Module(body=[Expr(value=Call(func=Name(id='print',
                                       ctx=Load()),
                             args=[Call(func=Name(id='len',
                                                  ctx=Load()),
                                        args=[Str(s='Hello World!')],
                                        keywords=[],
                                        starargs=None,
                                        kwargs=None)],
                             keywords=[],
                             starargs=None,
                             kwargs=None))])

The difference between what I'm generating (which doesn't work) and what it generates (which works), is that they passed Call directly to args, whereas I wrapped mine in Expr.

The problem is, in the very first line, I needed to wrap Call in an Expr.
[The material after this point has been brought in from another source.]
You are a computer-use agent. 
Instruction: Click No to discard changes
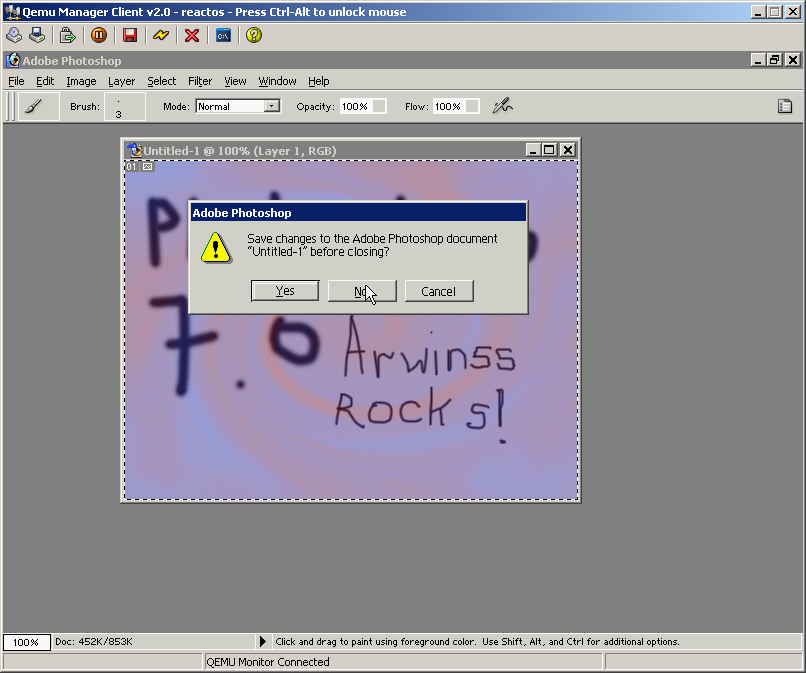pos(361,291)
I'm confused - why is it sometimes necessary to wrap a Call in an Expr but not other times? Expr seems like it should be just an abstract base class which Call inherits from, but it's required at the top level right under the Module. Why? Is there something subtle I'm missing? What are the rules for when Call needs to be wrapped in an Expr and when it can be used directly?

回答1:

Expr is not the node for an expression per se but rather an expression-statement --- that is, a statement consisting of only an expression. This is not totally obvious because the abstract grammar uses three different identifiers Expr, Expression, and expr, all meaning slightly different things.
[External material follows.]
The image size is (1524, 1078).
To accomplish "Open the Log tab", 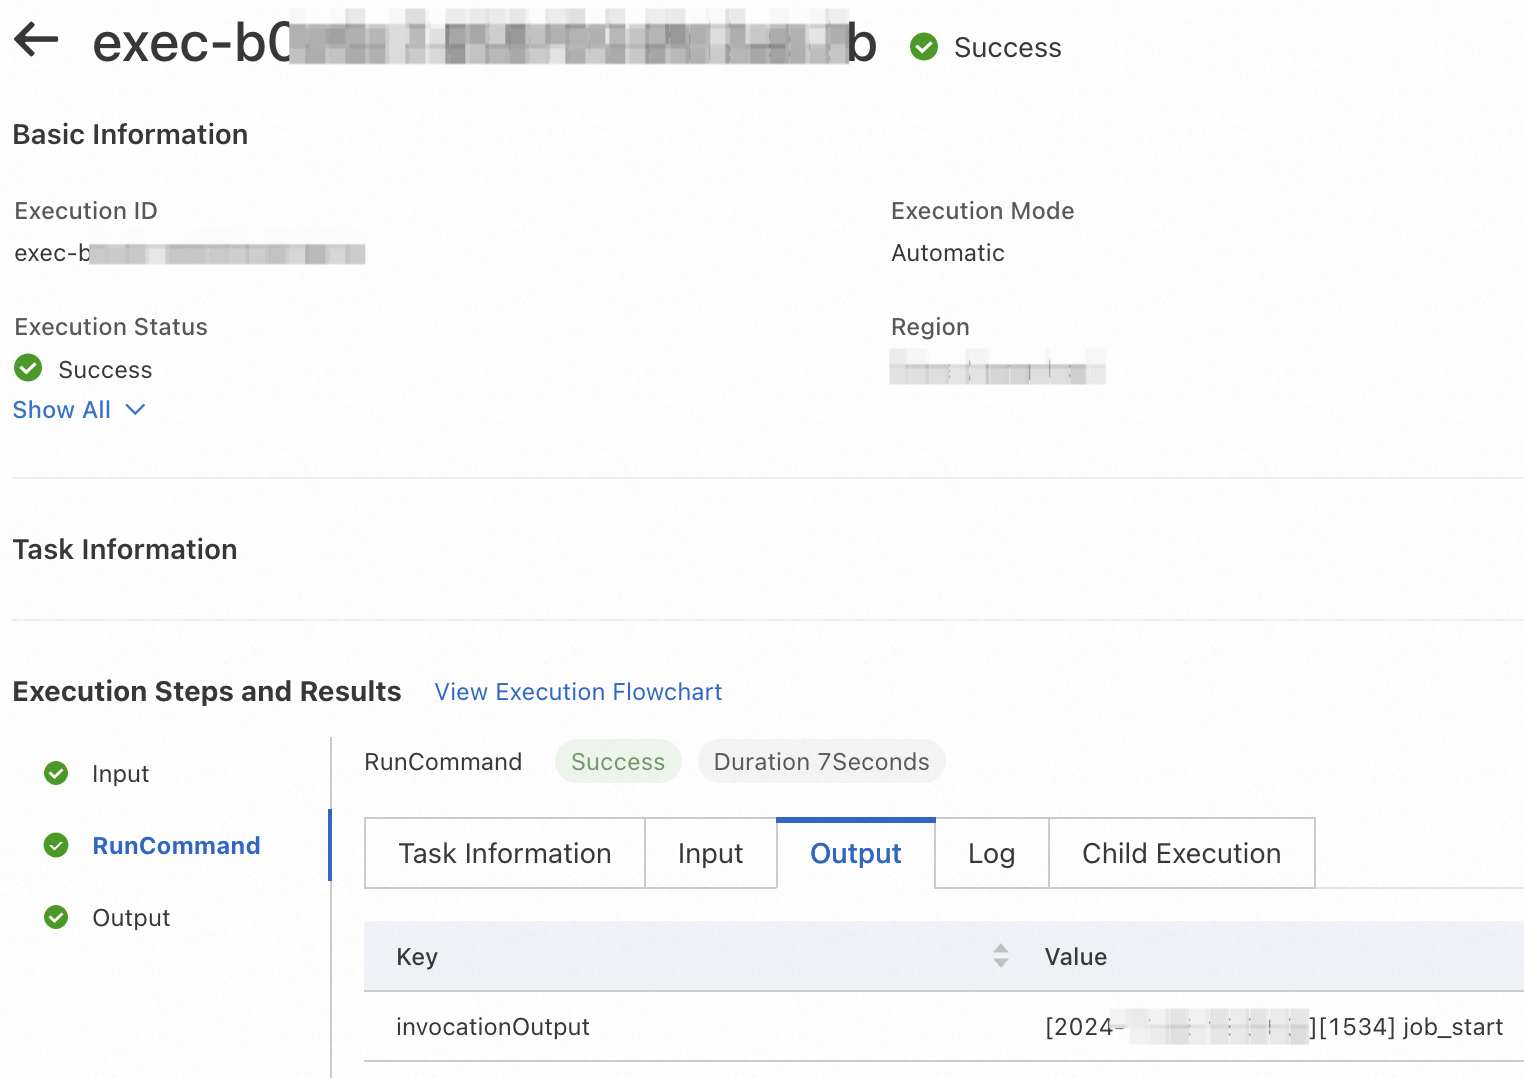I will point(991,853).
The grammar of Statement allows an Expr node as a child, but the grammar of an Expr node doesn't allow another Expr node as a child. In other words, the args value you are referring to is supposed to be a list of things-that-are-expressions, not a list of Expr nodes. See the documentation of the abstract grammar, which includes:

stmt = FunctionDef(identifier name, arguments args, 
                            stmt* body, expr* decorator_list)
          | ClassDef(identifier name, expr* bases, stmt* body, expr* decorator_list)
          #...
          | Expr(expr value)

In other words, a possible statement is Expr(blah), where blah is something matching the grammar of expr. This is the only use of Expr in the grammar, so this is all an Expr can be; an Expr is a possible statement and nothing else. Elsewhere in the grammar:

expr = BoolOp(boolop op, expr* values)
         | BinOp(expr left, operator op, expr right)
         # other stuff notably excluding Expr(...)
         | Call(expr func, expr* args, keyword* keywords,
             expr? starargs, expr? kwargs)

Since the args argument of Call must match expr*, it must be a list of things matching expr. But an Expr node doesn't match expr; the expr grammar matches an expression, not an expression-statement.

Note that if you use the "eval" mode of compile, it will compile an expression, not a statement, so the Expr node will be absent, and the top-level Module node will be replaced by Expression:

>>> print(dump(compile('print("blah")', '<String>', 'eval', pfcf|PyCF_ONLY_AST)))
Expression(body=Call(func=Name(id='print', ctx=Load()), args=[Str(s=u'blah')], keywords=[], starargs=None, kwargs=None))

You can see that the body of an Expression is a single expression (i.e., an expr), so body is not a list but is set directly to the Call node. When you compile in "exec" mode, though, it has to create extra nodes for the module and its statements, and Expr is such a node.



回答2:

Agreeing with what @BreBarn said:

"When an expression, such as a function call, appears as a statement by itself (an expression statement), with its return value not used or stored, it is wrapped in this container."

Since you're using the result of the len function to print, it's not technically an Expression, in the AST sense.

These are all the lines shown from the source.